:: ТЕКСТ ДЛЯ ИЗУЧЕНИЯ

Дилеммы XXI века - стр. 89
Когда я начал писать 30 лет назад, я не имел об этом ни малейшего понятия. В частности, я не осознавал, что пришёл не для того, чтобы развлекать, но чтобы учить. С любой разумной точки зрения эти слова должны звучать ужасно самоуверенно. Как самонадеянная, полностью безрассудная узурпация. «Я пришёл, чтобы учить» – это звучит как слова из Евангелия. Чему может научить нас литература? Тысячами противоречивых способов нас постоянно поучают тому, что мы должны делать, чтобы защитить мир от катастрофы, даже газеты не говорят уже ни о чём другом, но что может в этом интересовать литературу? В условиях хаотичного хора дипломированных, назначенных и самоназначенных экспертов абсолютно разумно молчать – особенно там, где все эти знатоки так мало могут.
Как я осмелился противоречить этому? Моё единственное оправдание в том, что я учил не зная, что учу.

::::
:: ПРЕДОСТАВЛЕННЫЕ ДАННЫЕ

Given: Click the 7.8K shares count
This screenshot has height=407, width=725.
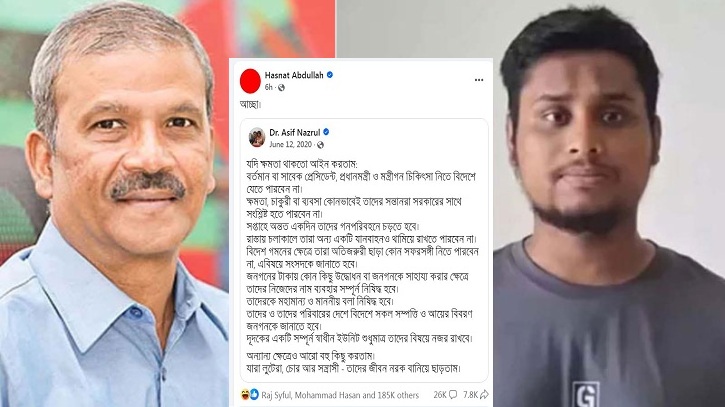Looking at the screenshot, I should pyautogui.click(x=470, y=395).
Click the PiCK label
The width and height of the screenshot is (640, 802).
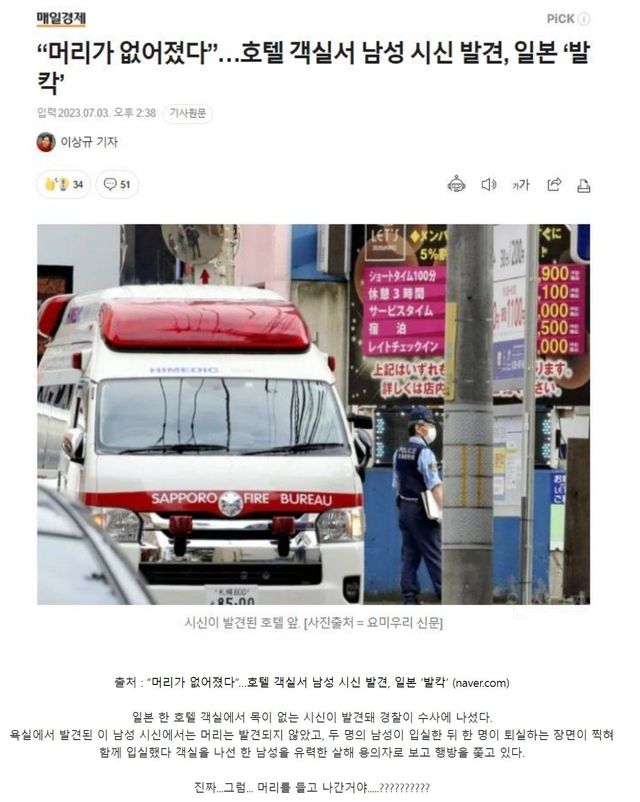coord(561,19)
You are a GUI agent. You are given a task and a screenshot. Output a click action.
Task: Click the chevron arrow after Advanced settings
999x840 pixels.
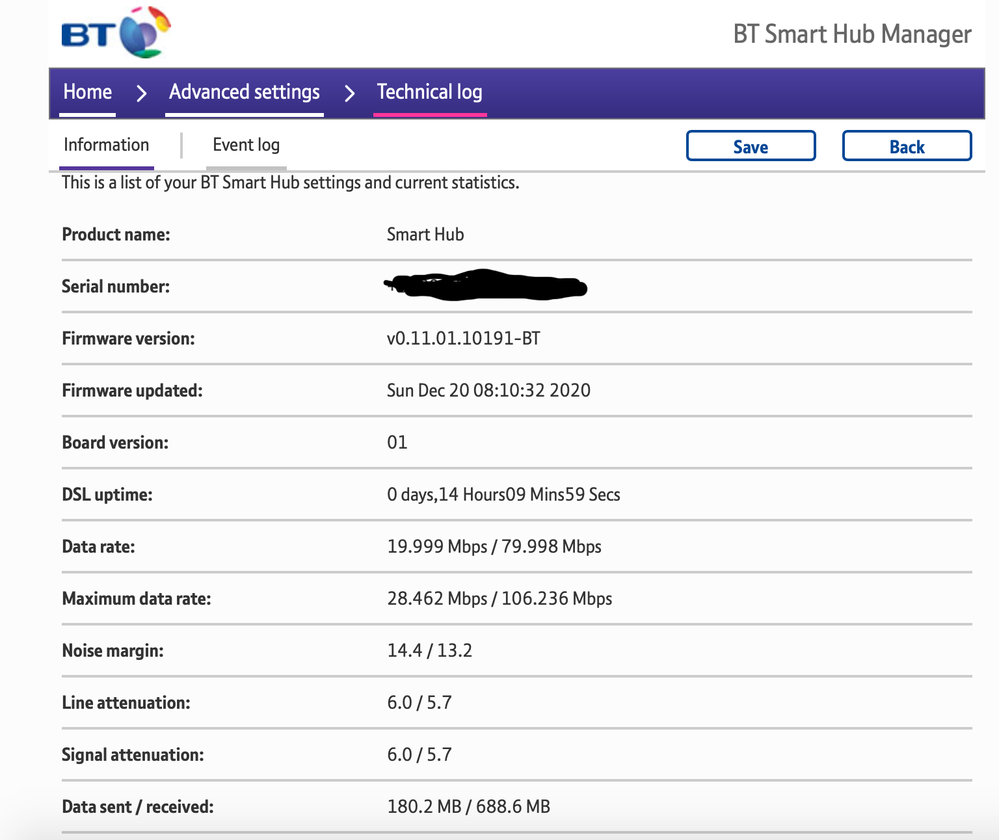point(349,93)
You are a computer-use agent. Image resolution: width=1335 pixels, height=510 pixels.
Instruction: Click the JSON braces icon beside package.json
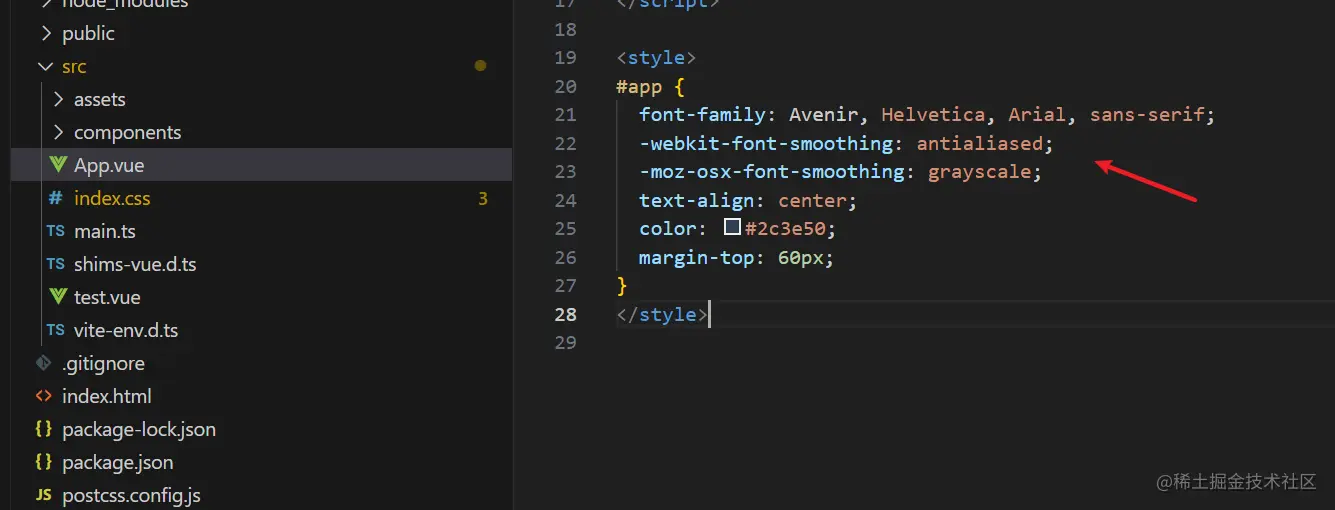coord(44,462)
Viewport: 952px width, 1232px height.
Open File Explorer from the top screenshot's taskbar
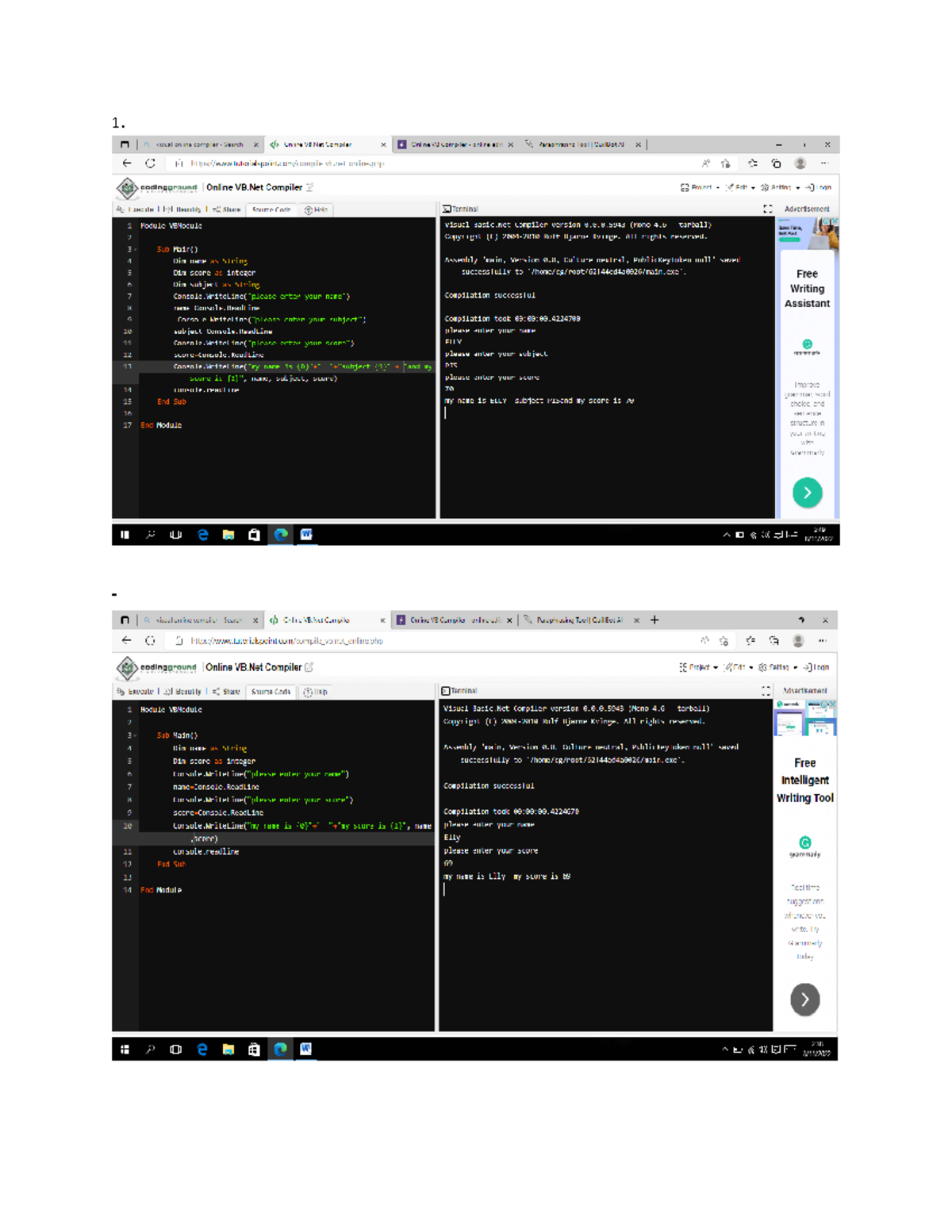coord(228,535)
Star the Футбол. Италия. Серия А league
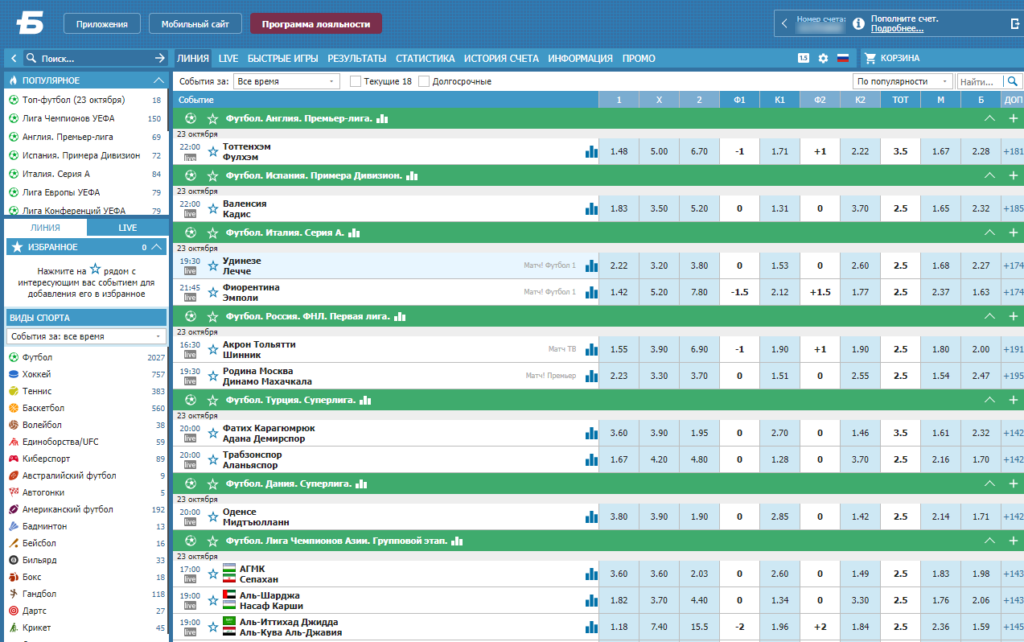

::::

**ЧТО НУЖНО СДЕЛАТЬ:** Продолжите текст для изучения, рассуждение о том, чему может научить литература, сразу после его последнего предложения.

**ОТВЕТ НА ЗАДАНИЕ:**
Возможно, что ношение шутовского колпака с буквами «SF», который я сам на себя надел, не зная, в какое плохое общество он меня приводит, стало мне однажды невыносимым. Я добился популярности как писатель-фантаст, и меня ценили из-за тех вещей, которые интересовали меня в моих книгах меньше всего. Но также возможно, что это было не совсем так, как я это здесь изображаю. Представить себе расположение духа, которое осталось позади на четверть столетия, нелегко. Во всяком случае в 1954–1955 годах я написал «Диалоги», которые поражённый издатель опубликовал тиражом всего лишь в 3000 экземпляров, но даже они едва разошлись. Критический отклик совсем не появился. По всей видимости «Диалоги» являлись общедоступным изображением кибернетики, какой она была 25 лет назад, и, следовательно, должны были бы изжить себя, потому что ничто так быстро не устаревает, как дилетантское популяризаторство научных новинок. Но всё же для научно-популярной работы книга является в высшей степени своеобразной, так как она начинается беседой героев епископа Беркли о «возрождении из атомов» и заканчивается обзором XX столетия как времени социальных экспериментов.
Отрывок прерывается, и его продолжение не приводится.